ABOUT THIS TASK
In the forum thread, how many systems must mindcrime log in to for a year-long graph of cholesterol numbers?

SOURCE DOCUMENT
Ask HN: If doctors are right, why would you still research online? - mayi12345
Hi all,<p>I am recently building a healthcare platform for patients to receive better personalized medical info. One thing that I would like to ask general audience is that, why do so many patients (and their families) do their own research online [accordingly to Google, 70% of us do], even after the doctors tell them their <i>best</i> suggestion?<p>What triggers you to believe whatever info you receive online, vs. what your doctor told you to do?<p>Greatly appreciate your suggestion.
======
mindcrime
_I am recently building a healthcare platform for patients to receive better
personalized medical info._

On a tangential (at best) note: The main thing I want in terms of online +
medical, is one place to access all of my medical records. Sadly, my GP uses
one EMR system, and the hospital and it's associated doctors (including my
cardiologist) use a different system, and it's painful - if not impossible -
to share data between the two. So if I wanted, for example, to get a graph of
my cholesterol numbers going back for the past year, I have to login to two
different systems, copy and paste the numbers into a spreadsheet, and then do
the analysis.

DATA EXTRACT
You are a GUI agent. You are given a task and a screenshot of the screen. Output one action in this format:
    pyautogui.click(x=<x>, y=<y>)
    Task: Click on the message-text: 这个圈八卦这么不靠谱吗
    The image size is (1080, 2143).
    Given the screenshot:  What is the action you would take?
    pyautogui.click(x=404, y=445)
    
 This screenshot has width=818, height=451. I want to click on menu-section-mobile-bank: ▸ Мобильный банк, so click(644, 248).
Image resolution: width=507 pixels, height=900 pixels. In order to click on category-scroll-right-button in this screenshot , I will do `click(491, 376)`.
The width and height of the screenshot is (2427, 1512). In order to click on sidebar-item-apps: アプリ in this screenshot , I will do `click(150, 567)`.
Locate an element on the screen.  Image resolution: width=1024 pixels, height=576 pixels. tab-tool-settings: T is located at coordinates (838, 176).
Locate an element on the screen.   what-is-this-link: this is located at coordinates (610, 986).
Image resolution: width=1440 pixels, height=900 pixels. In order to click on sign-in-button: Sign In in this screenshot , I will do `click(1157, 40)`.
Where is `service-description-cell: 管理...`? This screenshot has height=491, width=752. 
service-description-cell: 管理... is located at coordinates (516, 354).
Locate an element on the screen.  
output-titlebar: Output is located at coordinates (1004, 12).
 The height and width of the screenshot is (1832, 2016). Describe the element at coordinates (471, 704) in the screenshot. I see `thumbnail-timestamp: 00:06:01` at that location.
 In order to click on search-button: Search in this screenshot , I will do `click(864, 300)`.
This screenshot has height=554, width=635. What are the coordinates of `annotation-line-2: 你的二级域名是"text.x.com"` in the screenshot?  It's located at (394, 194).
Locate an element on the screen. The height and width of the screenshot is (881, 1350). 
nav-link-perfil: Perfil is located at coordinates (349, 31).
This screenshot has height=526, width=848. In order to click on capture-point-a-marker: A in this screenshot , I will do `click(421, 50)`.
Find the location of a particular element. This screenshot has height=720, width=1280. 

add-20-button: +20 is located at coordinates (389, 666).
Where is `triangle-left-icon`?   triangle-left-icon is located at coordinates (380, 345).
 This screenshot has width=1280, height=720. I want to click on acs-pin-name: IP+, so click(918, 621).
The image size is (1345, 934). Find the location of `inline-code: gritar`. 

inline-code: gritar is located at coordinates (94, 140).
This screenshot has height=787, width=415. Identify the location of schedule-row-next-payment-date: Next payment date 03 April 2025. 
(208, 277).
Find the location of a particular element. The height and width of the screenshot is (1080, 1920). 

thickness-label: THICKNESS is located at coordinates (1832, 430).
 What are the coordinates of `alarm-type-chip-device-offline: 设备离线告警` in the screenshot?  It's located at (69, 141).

RESPONSE FOR THIS EXERCISE
Two